Sie sprachen vom Kapitalmarkt als Demokratie des Kapitalismus. Wie halten Sie es mit der Aktionärsdemokratie, sind Sie für die Regel One Share, One Vote? - Die Diskussion von One Share, One Vote versus Wahlmöglichkeit von verschiedenen Aktienklassen wird schon lange geführt – auch in der Wissenschaft. Es gibt keine einheitliche Meinung, ob das eine besser ist als das andere. In der Schweiz haben wir historisch verschiedene Aktienklassen. Gleichzeitig haben wir viele – auch grosse – Unternehmen, die die Einheitsaktie eingeführt haben. Aus meiner persönlichen Einschätzung gereicht uns diese Flexibilität, verschiedene Aktienklassen zu schaffen – inklusive der Einheitsaktie –, zum Vorteil. Darum sehe ich keinen Handlungsbedarf, allen kotierten Unternehmen einen Typ Aktie vorzuschreiben.

Wie gross ist das Problem der Dark Pools in der Schweiz - Sinnvollerweise sollten Dark Pools als Block-Trading-Plattformen auftreten.
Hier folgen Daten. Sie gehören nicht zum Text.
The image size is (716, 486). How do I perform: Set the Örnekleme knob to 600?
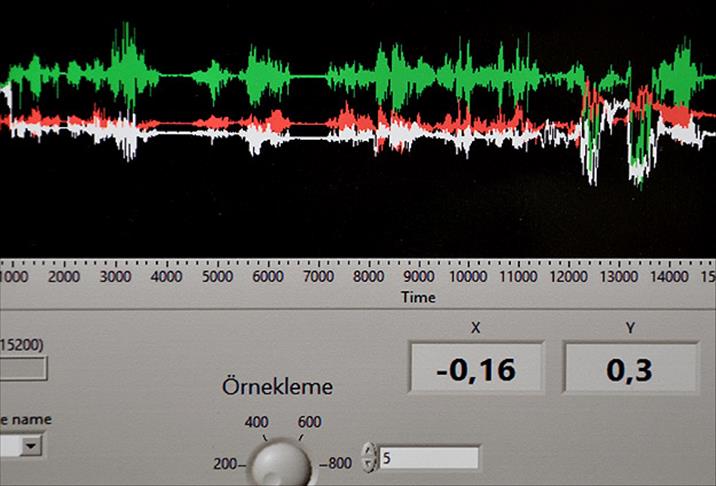click(x=308, y=422)
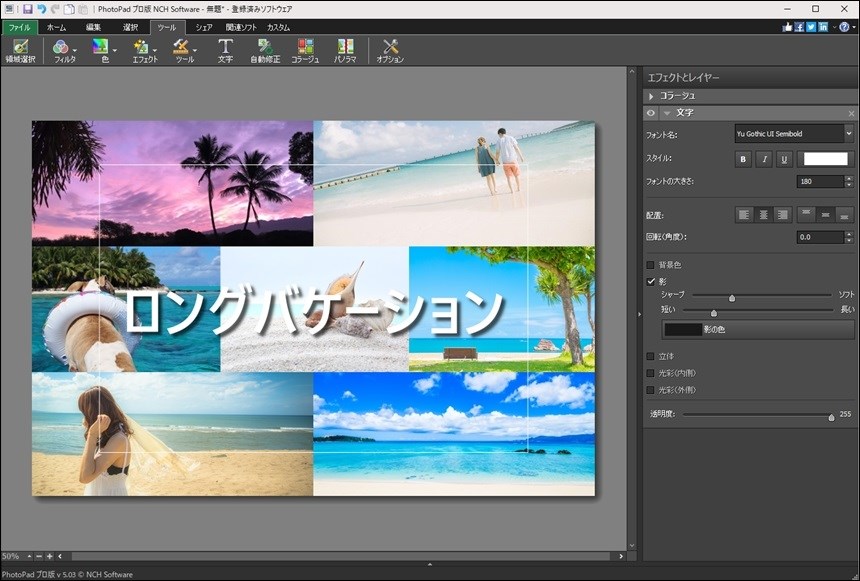Viewport: 860px width, 581px height.
Task: Expand the コラージュ layer section
Action: [652, 96]
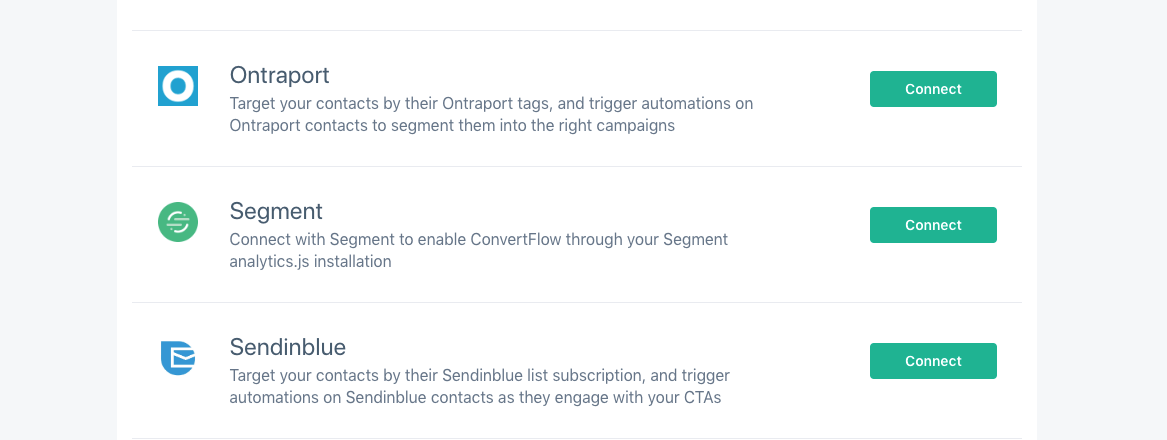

Nur grosse bis sehr grosse Aufträge sollen ausgenommen werden von der vollen Transparenz. Nicht sinnvoll ist, wenn Dark Pools gleiche Ausführungsgrössen haben wie normale Handelsplattformen, die transparent sind.

Was bringt High Frequency Trading der Realwirtschaft? - Die Diskussion um den Hochfrequenzhandel ist noch nicht auf dem Niveau, auf dem sie sein sollte. Wir haben den gesetzlichen Auftrag, alle Handelsteilnehmer zuzulassen, die die Grundvoraussetzungen erfüllen. Auch Hochfrequenzhändler dürfen vom Prinzip der Gleichbehandlung nicht ausgenommen werden. Wir setzen uns deshalb ein für eine prinzipienbasierte Regulierung. Unser Auftrag ist es, einen liquiden, transparenten Markt zu schaffen. Diesen Auftrag haben wir bisher mit einem guten Mix von Investoren – fundamental geleitete, kurzfristig orientierte, usw. – garantieren können. Hochfrequenzhändler sind ein Teil dieses Universums.

Birgt die rein prinzipienbasierte Gleichbehandlung nicht die Gefahr, konkrete Ungleichbehandlungen zu rechtfertigen – etwa in der Geschwindigkeit des Zugriffs auf Daten? - Nein, alle haben dieselben Zugangsbedingungen. Hochfrequenzhändler sind schnell in der Verarbeitung von öffentlichen Informationen und in der Ausführung ihrer Transaktionen.

Sind die Kabel zu den Servern bei allen gleich lang? - Ja, in unserem Datencenter sie sind für alle gleich lang, nämlich 200 m. Wie schnell oder wie langsam, wie fundamental oder wie technisch sie diese Daten verarbeiten ist ihre Sache. Eine Pensionskasse hat mindestens einmal pro Monat,  wenn die Löhne gezahlt werden, grossen Investitionsbedarf. Sie betreibt viel Research und überlegt sich gründlich, wie sie das neue Geld investiert. Ein Hochfrequenzhändler, der Trends oder Preisunterschied auszunutzen versucht, macht täglich sehr viele Transaktionen, die er an mehreren Handelsplätzen schnell ausführt. Er wird mehr Energie in die Analyse von Trends investieren. Aber das heisst nicht, dass diese Aktivität weniger wertvoll ist oder dass ihm nicht erlaubt werden soll, mehr Serverkapazität in seine Art von Analyse zu investieren.